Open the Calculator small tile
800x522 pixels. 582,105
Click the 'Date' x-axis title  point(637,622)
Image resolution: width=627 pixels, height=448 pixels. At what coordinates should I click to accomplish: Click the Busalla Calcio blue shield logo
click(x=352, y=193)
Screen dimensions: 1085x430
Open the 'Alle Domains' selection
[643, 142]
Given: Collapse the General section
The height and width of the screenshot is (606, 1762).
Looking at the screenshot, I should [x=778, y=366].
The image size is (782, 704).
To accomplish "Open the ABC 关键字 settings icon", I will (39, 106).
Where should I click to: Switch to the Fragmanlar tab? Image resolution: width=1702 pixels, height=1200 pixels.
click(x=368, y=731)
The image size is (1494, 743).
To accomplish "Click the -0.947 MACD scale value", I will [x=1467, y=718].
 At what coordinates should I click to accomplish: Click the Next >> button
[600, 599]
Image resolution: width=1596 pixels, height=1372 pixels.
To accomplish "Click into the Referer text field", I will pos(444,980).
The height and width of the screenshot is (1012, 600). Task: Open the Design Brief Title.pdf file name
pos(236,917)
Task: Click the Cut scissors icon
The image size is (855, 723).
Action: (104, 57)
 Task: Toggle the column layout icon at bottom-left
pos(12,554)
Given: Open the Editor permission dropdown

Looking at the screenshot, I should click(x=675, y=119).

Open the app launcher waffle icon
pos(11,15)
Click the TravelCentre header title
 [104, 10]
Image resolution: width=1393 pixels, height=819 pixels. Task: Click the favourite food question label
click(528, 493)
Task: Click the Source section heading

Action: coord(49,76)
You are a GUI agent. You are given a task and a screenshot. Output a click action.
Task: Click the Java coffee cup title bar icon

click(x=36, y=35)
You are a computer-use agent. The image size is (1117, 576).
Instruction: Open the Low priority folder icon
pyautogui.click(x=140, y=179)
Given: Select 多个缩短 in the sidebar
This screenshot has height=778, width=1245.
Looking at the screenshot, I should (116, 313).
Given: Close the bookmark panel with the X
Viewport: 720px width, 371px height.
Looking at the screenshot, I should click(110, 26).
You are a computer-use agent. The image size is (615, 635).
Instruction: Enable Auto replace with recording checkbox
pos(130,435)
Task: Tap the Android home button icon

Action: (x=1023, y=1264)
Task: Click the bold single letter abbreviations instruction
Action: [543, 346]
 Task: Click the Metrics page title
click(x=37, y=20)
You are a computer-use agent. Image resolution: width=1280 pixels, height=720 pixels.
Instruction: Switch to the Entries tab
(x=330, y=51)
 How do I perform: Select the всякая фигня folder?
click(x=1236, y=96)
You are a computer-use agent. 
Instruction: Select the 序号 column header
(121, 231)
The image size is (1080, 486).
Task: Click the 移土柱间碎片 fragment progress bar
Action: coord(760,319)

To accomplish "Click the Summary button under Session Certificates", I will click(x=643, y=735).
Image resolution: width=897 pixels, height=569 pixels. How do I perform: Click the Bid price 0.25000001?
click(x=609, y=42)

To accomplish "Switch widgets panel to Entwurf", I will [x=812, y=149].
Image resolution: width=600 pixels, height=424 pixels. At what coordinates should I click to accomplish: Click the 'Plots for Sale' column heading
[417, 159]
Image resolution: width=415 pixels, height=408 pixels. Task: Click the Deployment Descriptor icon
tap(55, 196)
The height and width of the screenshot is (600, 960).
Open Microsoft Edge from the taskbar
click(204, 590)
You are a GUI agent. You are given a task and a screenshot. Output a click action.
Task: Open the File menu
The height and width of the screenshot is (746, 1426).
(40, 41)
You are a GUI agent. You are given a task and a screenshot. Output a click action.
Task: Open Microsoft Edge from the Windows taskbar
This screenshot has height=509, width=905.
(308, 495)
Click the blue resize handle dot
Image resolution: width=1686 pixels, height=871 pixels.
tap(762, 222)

....................

Output the full listing again with nothing altered.

Open the Calculator small tile
800x522 pixels. 582,105
Click the 'Date' x-axis title  point(637,622)
Image resolution: width=627 pixels, height=448 pixels. At what coordinates should I click to accomplish: Click the Busalla Calcio blue shield logo
click(x=352, y=193)
Screen dimensions: 1085x430
Open the 'Alle Domains' selection
[643, 142]
Given: Collapse the General section
The height and width of the screenshot is (606, 1762).
Looking at the screenshot, I should [x=778, y=366].
The image size is (782, 704).
To accomplish "Open the ABC 关键字 settings icon", I will (39, 106).
Where should I click to: Switch to the Fragmanlar tab? Image resolution: width=1702 pixels, height=1200 pixels.
click(x=368, y=731)
The image size is (1494, 743).
To accomplish "Click the -0.947 MACD scale value", I will [x=1467, y=718].
 At what coordinates should I click to accomplish: Click the Next >> button
[600, 599]
Image resolution: width=1596 pixels, height=1372 pixels.
To accomplish "Click into the Referer text field", I will pos(444,980).
The height and width of the screenshot is (1012, 600). Task: Open the Design Brief Title.pdf file name
pos(236,917)
Task: Click the Cut scissors icon
The image size is (855, 723).
Action: (104, 57)
 Task: Toggle the column layout icon at bottom-left
pos(12,554)
Given: Open the Editor permission dropdown

Looking at the screenshot, I should click(x=675, y=119).

Open the app launcher waffle icon
pos(11,15)
Click the TravelCentre header title
 [104, 10]
Image resolution: width=1393 pixels, height=819 pixels. Task: Click the favourite food question label
click(528, 493)
Task: Click the Source section heading

Action: coord(49,76)
You are a GUI agent. You are given a task and a screenshot. Output a click action.
Task: Click the Java coffee cup title bar icon

click(x=36, y=35)
You are a computer-use agent. The image size is (1117, 576).
Instruction: Open the Low priority folder icon
pyautogui.click(x=140, y=179)
Given: Select 多个缩短 in the sidebar
This screenshot has height=778, width=1245.
Looking at the screenshot, I should (116, 313).
Given: Close the bookmark panel with the X
Viewport: 720px width, 371px height.
Looking at the screenshot, I should click(110, 26).
You are a computer-use agent. The image size is (615, 635).
Instruction: Enable Auto replace with recording checkbox
pos(130,435)
Task: Tap the Android home button icon

Action: (x=1023, y=1264)
Task: Click the bold single letter abbreviations instruction
Action: [543, 346]
 Task: Click the Metrics page title
click(x=37, y=20)
You are a computer-use agent. Image resolution: width=1280 pixels, height=720 pixels.
Instruction: Switch to the Entries tab
(x=330, y=51)
 How do I perform: Select the всякая фигня folder?
click(x=1236, y=96)
You are a computer-use agent. 
Instruction: Select the 序号 column header
(121, 231)
The image size is (1080, 486).
Task: Click the 移土柱间碎片 fragment progress bar
Action: coord(760,319)

To accomplish "Click the Summary button under Session Certificates", I will click(x=643, y=735).
Image resolution: width=897 pixels, height=569 pixels. How do I perform: Click the Bid price 0.25000001?
click(x=609, y=42)

To accomplish "Switch widgets panel to Entwurf", I will [x=812, y=149].
Image resolution: width=600 pixels, height=424 pixels. At what coordinates should I click to accomplish: Click the 'Plots for Sale' column heading
[417, 159]
Image resolution: width=415 pixels, height=408 pixels. Task: Click the Deployment Descriptor icon
tap(55, 196)
The height and width of the screenshot is (600, 960).
Open Microsoft Edge from the taskbar
click(204, 590)
You are a GUI agent. You are given a task and a screenshot. Output a click action.
Task: Open the File menu
The height and width of the screenshot is (746, 1426).
(40, 41)
You are a GUI agent. You are given a task and a screenshot. Output a click action.
Task: Open Microsoft Edge from the Windows taskbar
This screenshot has height=509, width=905.
(308, 495)
Click the blue resize handle dot
Image resolution: width=1686 pixels, height=871 pixels.
tap(762, 222)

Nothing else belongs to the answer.